The cats protested as he sat upright. ‘Was there another row?’
‘Not really. They wanted to go to Bedd y Cor after the funeral, but we said no. It’s not as if they knew the boy.’
‘They’re young. He was one of their kind.’
‘I think they wanted to see inside the poshest house in the county, as a matter of fact. Oh, why are we wasting time?’
‘When did they go out?’
‘I don’t know! They went to bed about eleven. Jack was already asleep, worn out after the funeral.’
‘And you?’ McKenna switched on the bedlamp.
‘Twelve? I did the ironing first.’
‘Did you check on the girls?’
‘Of course I did! They were reading.’
‘So they’ve been gone less than an hour.’ He climbed from the bed, back and legs stiff enough to snap.
‘There might’ve been a telphone call,’ Emma said. ‘Something woke me, but there’s nothing on the answering machine.’
‘When?’
‘I don’t know! I went back to sleep.’
‘So what woke you again?’
‘I don’t know! Instinct, probably.’
‘Is there a recall number stored?’
‘I couldn’t think of anything except calling you.’ She sobbed.
‘Is Jack sti
ll asleep?’
‘I don’t want to wake him. He’s really not well.’

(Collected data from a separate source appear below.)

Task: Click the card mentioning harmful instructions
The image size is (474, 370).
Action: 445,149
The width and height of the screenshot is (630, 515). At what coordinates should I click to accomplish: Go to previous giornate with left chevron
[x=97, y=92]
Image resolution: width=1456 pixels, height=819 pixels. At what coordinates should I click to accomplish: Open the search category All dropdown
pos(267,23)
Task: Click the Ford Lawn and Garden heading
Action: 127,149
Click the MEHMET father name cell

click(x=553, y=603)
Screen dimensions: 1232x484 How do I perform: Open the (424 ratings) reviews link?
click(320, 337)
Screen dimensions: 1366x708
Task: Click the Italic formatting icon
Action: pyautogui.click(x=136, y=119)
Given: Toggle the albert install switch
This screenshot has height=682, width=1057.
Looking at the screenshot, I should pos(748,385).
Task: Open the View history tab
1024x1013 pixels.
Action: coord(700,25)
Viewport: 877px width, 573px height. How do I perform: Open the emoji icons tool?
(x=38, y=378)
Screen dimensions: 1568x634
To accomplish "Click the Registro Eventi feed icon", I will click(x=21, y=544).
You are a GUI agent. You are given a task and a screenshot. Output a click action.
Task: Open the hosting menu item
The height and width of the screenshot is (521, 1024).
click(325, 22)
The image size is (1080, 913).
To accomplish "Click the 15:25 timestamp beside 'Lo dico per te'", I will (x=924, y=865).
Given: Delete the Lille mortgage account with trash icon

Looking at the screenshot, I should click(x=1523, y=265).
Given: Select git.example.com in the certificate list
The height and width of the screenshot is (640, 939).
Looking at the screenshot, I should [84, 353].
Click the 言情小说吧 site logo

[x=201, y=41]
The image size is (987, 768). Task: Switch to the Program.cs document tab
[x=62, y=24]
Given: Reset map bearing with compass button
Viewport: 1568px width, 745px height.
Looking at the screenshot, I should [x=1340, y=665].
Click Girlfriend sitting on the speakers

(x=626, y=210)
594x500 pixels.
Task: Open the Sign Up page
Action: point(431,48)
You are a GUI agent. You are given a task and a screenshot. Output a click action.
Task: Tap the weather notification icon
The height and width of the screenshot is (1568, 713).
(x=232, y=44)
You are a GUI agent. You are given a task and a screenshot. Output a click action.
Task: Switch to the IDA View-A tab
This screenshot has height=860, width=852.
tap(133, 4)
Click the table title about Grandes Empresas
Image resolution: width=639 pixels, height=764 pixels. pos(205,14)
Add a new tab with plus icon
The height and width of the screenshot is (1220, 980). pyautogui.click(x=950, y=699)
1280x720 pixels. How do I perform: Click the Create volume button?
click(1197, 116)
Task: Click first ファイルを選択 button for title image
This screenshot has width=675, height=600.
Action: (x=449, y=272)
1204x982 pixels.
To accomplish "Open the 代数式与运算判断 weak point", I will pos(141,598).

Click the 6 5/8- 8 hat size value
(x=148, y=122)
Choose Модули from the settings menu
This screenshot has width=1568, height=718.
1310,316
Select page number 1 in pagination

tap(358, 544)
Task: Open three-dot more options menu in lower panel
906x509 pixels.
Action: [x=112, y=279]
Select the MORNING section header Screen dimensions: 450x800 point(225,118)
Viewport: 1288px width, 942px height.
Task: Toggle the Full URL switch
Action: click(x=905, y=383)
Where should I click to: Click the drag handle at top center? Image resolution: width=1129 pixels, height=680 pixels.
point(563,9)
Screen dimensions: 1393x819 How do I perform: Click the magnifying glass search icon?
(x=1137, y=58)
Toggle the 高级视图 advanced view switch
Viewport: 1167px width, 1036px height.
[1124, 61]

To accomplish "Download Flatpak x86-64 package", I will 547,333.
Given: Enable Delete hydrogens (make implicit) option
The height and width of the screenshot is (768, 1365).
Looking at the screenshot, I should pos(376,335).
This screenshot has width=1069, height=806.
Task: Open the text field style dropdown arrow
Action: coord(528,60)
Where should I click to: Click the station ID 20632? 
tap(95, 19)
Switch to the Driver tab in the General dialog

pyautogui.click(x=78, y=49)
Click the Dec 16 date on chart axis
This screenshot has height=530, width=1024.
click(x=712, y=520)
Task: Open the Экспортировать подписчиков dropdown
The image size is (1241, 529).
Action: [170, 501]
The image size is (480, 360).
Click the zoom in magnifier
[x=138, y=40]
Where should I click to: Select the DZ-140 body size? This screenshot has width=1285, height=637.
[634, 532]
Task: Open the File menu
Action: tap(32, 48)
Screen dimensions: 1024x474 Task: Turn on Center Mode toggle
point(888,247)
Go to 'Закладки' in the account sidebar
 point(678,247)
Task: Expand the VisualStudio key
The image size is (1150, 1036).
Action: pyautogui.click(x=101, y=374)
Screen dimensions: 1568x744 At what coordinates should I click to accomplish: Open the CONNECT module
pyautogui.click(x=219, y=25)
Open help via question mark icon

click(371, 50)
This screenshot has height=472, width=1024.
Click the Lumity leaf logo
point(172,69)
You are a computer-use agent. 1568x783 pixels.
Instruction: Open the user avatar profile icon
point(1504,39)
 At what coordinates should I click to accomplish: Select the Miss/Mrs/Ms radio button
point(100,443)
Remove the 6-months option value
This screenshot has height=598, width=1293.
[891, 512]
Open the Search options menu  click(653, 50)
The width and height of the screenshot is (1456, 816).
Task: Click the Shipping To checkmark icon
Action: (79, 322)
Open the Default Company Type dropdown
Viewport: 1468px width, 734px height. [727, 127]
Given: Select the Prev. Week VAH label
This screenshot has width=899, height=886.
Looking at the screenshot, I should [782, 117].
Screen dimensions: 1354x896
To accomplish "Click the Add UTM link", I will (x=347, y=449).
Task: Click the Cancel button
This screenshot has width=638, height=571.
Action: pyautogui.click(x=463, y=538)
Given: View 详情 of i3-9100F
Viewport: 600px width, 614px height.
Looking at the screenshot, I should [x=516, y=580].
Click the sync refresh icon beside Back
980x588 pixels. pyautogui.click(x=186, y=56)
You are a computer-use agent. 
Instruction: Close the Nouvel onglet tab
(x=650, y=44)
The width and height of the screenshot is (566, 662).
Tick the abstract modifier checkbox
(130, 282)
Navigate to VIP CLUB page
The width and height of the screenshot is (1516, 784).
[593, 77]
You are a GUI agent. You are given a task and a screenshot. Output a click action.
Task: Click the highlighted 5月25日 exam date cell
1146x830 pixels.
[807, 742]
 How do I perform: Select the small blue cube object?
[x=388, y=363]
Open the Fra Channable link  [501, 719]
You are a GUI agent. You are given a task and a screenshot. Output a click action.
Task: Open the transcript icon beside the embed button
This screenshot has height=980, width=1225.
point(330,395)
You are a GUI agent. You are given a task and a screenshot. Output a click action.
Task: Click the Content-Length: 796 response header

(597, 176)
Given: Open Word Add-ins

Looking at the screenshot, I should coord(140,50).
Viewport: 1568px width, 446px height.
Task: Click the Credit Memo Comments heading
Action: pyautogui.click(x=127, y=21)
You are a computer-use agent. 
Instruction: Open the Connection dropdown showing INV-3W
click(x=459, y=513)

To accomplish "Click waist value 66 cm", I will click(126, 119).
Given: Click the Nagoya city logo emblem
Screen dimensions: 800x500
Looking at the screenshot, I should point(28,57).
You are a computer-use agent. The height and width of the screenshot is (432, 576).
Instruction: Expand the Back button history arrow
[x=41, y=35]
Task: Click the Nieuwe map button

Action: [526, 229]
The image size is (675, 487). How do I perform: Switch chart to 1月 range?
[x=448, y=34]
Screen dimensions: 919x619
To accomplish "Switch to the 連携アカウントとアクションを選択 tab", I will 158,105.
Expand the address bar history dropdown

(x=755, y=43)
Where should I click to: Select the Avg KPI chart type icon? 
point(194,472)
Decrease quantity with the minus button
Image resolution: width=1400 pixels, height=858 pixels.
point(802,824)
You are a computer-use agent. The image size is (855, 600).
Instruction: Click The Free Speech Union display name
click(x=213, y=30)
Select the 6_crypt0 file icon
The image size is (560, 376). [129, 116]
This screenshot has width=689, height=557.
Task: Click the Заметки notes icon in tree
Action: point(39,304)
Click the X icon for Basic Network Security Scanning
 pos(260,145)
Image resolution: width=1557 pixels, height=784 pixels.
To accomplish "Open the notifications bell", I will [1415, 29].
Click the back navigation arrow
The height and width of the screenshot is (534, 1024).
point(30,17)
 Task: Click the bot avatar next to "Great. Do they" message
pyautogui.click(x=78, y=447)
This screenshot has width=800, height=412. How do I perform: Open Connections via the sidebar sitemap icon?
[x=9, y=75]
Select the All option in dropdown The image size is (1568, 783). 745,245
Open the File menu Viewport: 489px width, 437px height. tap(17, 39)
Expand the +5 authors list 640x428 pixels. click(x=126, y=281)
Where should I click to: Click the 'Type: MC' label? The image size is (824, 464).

‘I know.’ Pulling underclothes and top clothes from drawers and wardrobe, he began to dress. ‘I’ll get your number checked now. What about the bikes?’
‘In the garage.’
‘It’s not only council-house kids who go off the rails,’ Dewi said.
‘I didn’t mean that, and you know I didn’t!’ Janet snapped. ‘I don’t see Inspector Tuttle’s girls that way.’
‘I don’t expect he does, either.’
‘Why should they want to run away?’ Janet demanded.
‘If we find them, you can ask, can’t you?’ McKenna said.
Dewi snatched at the telephone on McKenna’s desk before the first peal rang out, scribbled numbers and notes on a sheet of paper, then dialled out. ‘There’s no incoming number stored, but somebody rang out at midnight forty-one to—’ He broke off to speak, gave instructions, and waited, the secrecy button activated. ‘Bettacabs. They’ve taken a fare some place. He’s asking the driver exactly where.’
‘They’ve gone to meet Gary Hughes,’ Janet shivered.
‘How d’you know there isn’t a rave in the mountains like on Penmon cliffs during the summer?’ Dewi concentrated on the dark narrow road, an unforgiving thoroughfare through the detritus of an Ice Age glacier.
‘Look at all that ice. And it’s snowing. You’d have to be out of your mind to go up there.’
‘Druggies usually are.’
‘You can be so stubborn.’
‘Mrs Tuttle’s stubborn, isn’t she? No way would she stay in the house.’ Dewi glanced in the mirror, at the lights of McKenna’s car behind. ‘I wouldn’t like to be in the twins’ shoes when we catch them.’
‘If.’ A volley of snow hit the windscreen, sheared from the mountainsides. Janet watched the car headlights swing up and down, glittering on cataracts of ice in crevices and gullies like black holes in a solid universe. ‘What do we do when we get to the village?’